The team members feel robotics is more than just competing. They have learned a lot from working on their robot and said they found out a new way of life because of this program.
"Whenever I first got into high school, I didn't know what I wanted to do at all," senior Austin Dirnberger said. "But once I got into the robotics program, I got to tinker with different aspects of it and I found out exactly what I wanted to do, what college I wanted to go to, what career I wanted. Now I have a full plan for my life."
When it comes to building the robots, students feel that teamwork is something that is very important for making everything run smoothly.
"A lot of the times we practice driving and we work on our coding for the robot to make it better and always improving it," sophomore Regan Swain said.
In working together, these students felt it boosts life skills as well.
"It improves your problem solving skills, your ability to work in teams and other people. It just helps in all those aspects," Dirnberger added.
While students work together to build these robots and get ready for competition, they said a surprising result of working together was forming bonds and friendships along the way.
"Robotics really just brings you closer to people that you never really would have talked to before," Dirnberger said. "It makes friendships that last a very long time."
Sophomore Trenton Gramlisch said this not only helps him locally making new friendships but this world competition could spark new friendships with other students from other countries.
"It's just really a great life experience," Gramlisch said. "You get to meet other people from other countries and get to know what they're doing and how they do stuff where they live."
The students have already sent off their robot for the competition and said they are ready to go.
"We might fix a few things at the competition but for now it's pretty good," Swain said.

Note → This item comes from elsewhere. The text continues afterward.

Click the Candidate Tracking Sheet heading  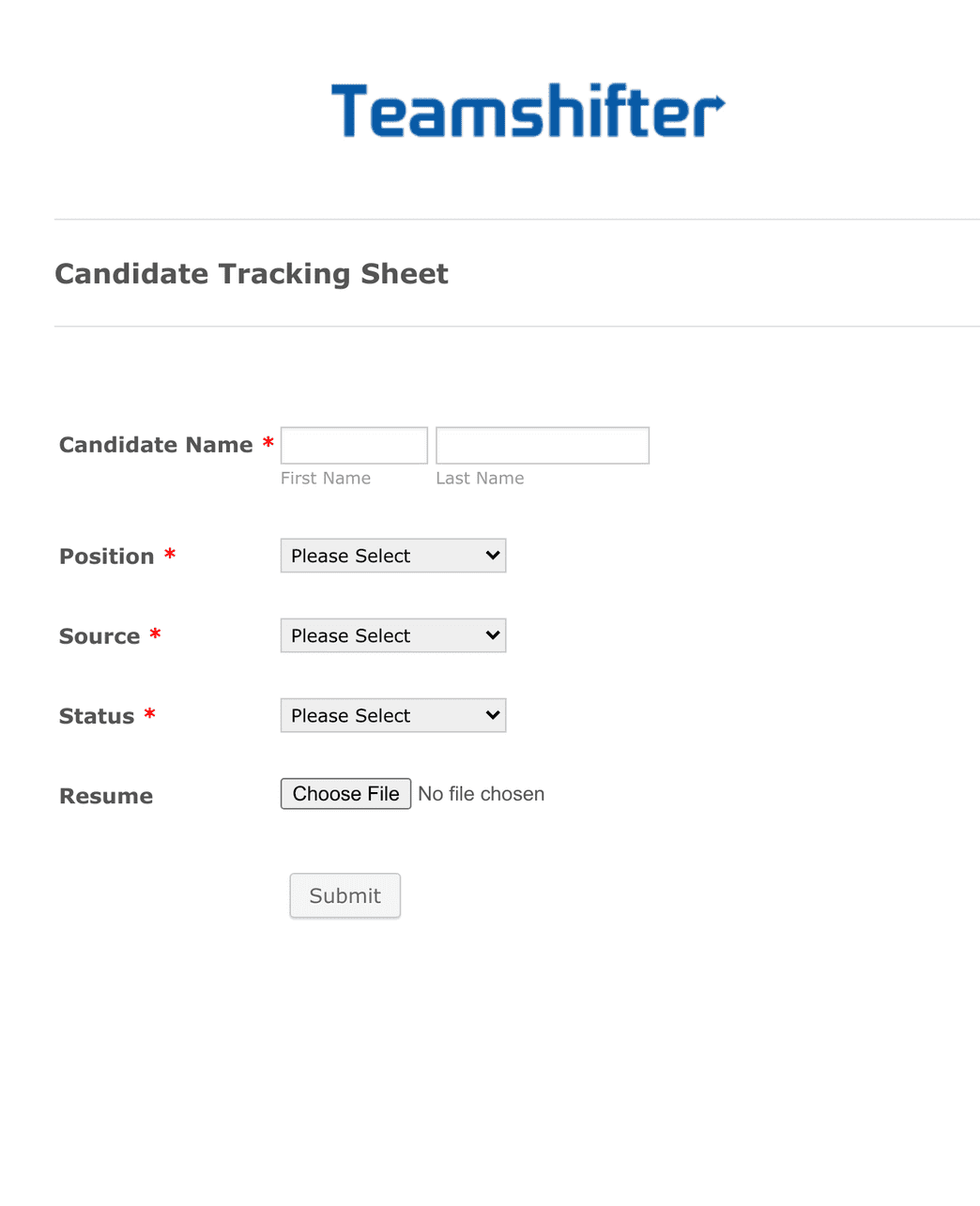[x=252, y=273]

The Chaffee, Missouri robotics team is no stranger to these competitions.
They have competed in many throughout the years including winning at the 2012 and 2015 FIRST Robotics Competition in St. Louis.
Even though they have won several awards, they still feel like many don't know what it's all about but they said they hope it is growing in popularity.

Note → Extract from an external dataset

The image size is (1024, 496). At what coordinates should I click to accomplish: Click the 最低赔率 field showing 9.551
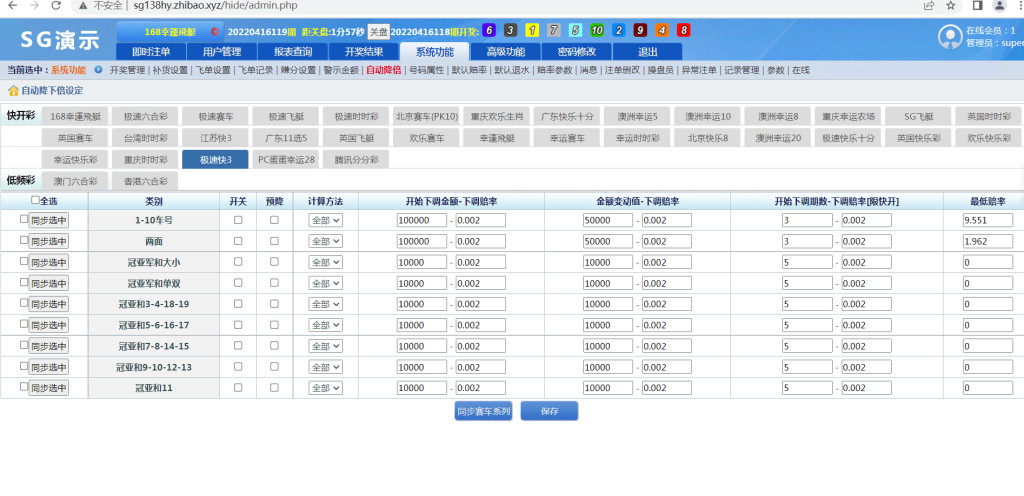(x=987, y=220)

"Sometimes people aren't aware of what we do here because it's almost next level," Swain explained.
The students do feel like more people are understanding what the robotics team does and said they have a lot of support.
"I think it is becoming more known because last year we made it to worlds and this year we're going to worlds. So we are getting out there and people are hearing about us and it's great," sophomore Kari Pepple said.
Students even have stepped up efforts to spread awareness of what they do, which includes going out into the community to educate people and collect donations for their trip as well.
As part of their trip, they have to raise $5,000 for just their registration fee. That doesn't include hotel rooms, food and other expenses. Right now they are sitting at around $2,500 but hope to collect enough donations to be able to go in time for the competition.
Overall, the students are excited about the opportunity and are ready to compete with the rest of the world.
"It's pretty crazy," Cody Pepple said. "I'm ready for it. I've been wanting to get there for about six years now and I'm finally there."
A robotics team from Scott City, Mo., The Other Guys, also competed in the World Championship in St. Louis.